• _Assigned task_: After finding the line containing "сайтынан (778, 810)" below, please output that line and each following one through the line containing "CONFIRM (395, 1502)", exactly as written.

• _Information given_:
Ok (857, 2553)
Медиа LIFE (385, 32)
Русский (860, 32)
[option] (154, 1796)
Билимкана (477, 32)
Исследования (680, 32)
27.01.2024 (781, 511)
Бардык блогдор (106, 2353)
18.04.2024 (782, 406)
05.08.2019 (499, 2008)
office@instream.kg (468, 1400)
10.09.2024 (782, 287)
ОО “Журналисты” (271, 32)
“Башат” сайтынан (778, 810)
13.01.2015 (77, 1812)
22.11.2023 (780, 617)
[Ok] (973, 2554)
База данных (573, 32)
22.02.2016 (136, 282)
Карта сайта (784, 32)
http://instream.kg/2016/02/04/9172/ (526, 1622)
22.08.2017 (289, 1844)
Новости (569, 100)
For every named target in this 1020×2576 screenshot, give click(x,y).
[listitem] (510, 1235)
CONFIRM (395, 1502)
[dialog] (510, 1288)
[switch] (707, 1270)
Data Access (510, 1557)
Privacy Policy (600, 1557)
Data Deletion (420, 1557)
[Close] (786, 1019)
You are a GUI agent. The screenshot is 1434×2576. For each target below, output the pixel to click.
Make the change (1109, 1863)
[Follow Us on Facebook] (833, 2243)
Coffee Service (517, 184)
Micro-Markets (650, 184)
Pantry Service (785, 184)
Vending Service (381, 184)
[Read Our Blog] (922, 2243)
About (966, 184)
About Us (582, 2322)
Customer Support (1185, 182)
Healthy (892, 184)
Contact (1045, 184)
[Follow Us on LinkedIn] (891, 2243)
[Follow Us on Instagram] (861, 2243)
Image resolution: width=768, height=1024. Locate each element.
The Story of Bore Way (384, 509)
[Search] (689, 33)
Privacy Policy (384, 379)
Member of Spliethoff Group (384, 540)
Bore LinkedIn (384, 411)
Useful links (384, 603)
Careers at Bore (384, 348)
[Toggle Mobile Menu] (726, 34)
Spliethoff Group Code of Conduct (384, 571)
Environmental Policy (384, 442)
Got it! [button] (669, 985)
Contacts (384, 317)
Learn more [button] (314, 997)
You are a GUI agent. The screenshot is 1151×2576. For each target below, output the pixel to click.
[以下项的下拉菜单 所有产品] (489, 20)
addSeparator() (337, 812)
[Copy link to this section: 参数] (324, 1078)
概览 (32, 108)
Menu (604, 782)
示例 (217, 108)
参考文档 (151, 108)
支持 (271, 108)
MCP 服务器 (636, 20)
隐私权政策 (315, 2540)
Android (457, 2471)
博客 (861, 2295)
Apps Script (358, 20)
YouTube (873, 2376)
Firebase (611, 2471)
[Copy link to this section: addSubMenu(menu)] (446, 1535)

• _Response for this exercise_:
“Башат” сайтынан (778, 810)
13.01.2015 (77, 1812)
22.11.2023 (780, 617)
[Ok] (973, 2554)
База данных (573, 32)
22.02.2016 (136, 282)
Карта сайта (784, 32)
http://instream.kg/2016/02/04/9172/ (526, 1622)
22.08.2017 (289, 1844)
Новости (569, 100)
For every named target in this 1020×2576 screenshot, give click(x,y).
[listitem] (510, 1235)
CONFIRM (395, 1502)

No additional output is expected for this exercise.